Zu lesender Text
>>>>>
# Wasserkühlung für Vega 64 (MSI Air Boost)



## Ireeb (30. Januar 2019)

*Wasserkühlung für Vega 64 (MSI Air Boost)*

Hallo alle miteinander,

Ich habe eine MSI Vega 64 Air Boost OC (Blower-Design, meines Wissens nach Referenz-PCB), und diese ist relativ laut, was ja bei Blower-Karten nichts neues ist.
Mopheus kenne ich, allerdings sieht mir der zu "Ghetto" aus. Deshalb habe ich überlegt, ob es nicht möglich wäre, die Vega an eine Wasserkühlung anzuschließen.
Allerdings habe ich mich noch nicht wirklich mit Wasserkühlungen befasst, und bin mir nicht sicher, was die beste Lösung wäre.
<<<<<
Angezeigte Zeilen
>>>>>
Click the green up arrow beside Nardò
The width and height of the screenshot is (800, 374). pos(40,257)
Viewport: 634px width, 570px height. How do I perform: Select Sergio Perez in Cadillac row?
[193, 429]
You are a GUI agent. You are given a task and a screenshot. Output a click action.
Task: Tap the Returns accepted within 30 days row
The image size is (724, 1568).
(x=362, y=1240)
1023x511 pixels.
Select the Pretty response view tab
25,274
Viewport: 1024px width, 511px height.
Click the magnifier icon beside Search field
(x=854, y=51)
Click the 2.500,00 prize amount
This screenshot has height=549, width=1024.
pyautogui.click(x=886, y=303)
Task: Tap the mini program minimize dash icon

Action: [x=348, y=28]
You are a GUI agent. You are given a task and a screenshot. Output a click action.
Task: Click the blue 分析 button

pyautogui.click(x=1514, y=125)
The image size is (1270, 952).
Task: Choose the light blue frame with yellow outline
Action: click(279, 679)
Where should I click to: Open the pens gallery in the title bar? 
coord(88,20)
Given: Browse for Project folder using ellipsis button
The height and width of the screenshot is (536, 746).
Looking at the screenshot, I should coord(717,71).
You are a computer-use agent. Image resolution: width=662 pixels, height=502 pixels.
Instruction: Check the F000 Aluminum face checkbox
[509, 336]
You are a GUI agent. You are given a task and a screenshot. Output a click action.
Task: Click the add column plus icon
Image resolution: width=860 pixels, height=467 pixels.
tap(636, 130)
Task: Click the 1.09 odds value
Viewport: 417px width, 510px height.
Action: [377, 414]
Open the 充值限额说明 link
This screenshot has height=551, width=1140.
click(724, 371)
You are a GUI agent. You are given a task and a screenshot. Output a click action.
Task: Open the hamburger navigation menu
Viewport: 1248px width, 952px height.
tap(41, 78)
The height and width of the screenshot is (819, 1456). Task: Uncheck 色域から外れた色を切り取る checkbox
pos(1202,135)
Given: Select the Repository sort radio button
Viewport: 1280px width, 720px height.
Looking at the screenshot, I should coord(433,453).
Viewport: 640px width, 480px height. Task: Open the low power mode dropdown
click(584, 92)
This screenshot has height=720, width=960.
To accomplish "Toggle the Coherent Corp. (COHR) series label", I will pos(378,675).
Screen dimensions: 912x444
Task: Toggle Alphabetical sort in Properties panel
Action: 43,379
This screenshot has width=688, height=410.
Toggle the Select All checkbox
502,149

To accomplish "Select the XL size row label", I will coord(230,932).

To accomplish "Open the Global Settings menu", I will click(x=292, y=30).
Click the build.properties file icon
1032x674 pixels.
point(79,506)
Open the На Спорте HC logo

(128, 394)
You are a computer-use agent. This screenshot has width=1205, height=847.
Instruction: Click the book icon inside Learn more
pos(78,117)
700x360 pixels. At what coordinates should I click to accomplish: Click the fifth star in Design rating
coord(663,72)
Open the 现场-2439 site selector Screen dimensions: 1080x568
<<<<<
Zu lösende Aufgaben
1. Wie lässt sich der Forumsbeitrag zur Wasserkühlung der Vega 64 in zwei Sätzen zusammenfassen?
2. Kopiere aus dem Forumsbeitrag zur Vega-Wasserkühlung alles von „Mopheus kenne ich, allerdings“ bis hinunter zu „beste Lösung wäre.“.

Ergebnisse der Reihe
1. Der Beitrag beschreibt eine MSI Vega 64 Air Boost OC mit Blower-Design, die relativ laut ist. Weil eine bekannte Alternative zu sehr nach „Ghetto“ aussieht, wird erwogen, die Karte an eine Wasserkühlung anzuschließen, ohne bisherige Erfahrung damit und ohne Gewissheit über die beste Lösung.

2.
Mopheus kenne ich, allerdings sieht mir der zu "Ghetto" aus. Deshalb habe ich überlegt, ob es nicht möglich wäre, die Vega an eine Wasserkühlung anzuschließen.
Allerdings habe ich mich noch nicht wirklich mit Wasserkühlungen befasst, und bin mir nicht sicher, was die beste Lösung wäre.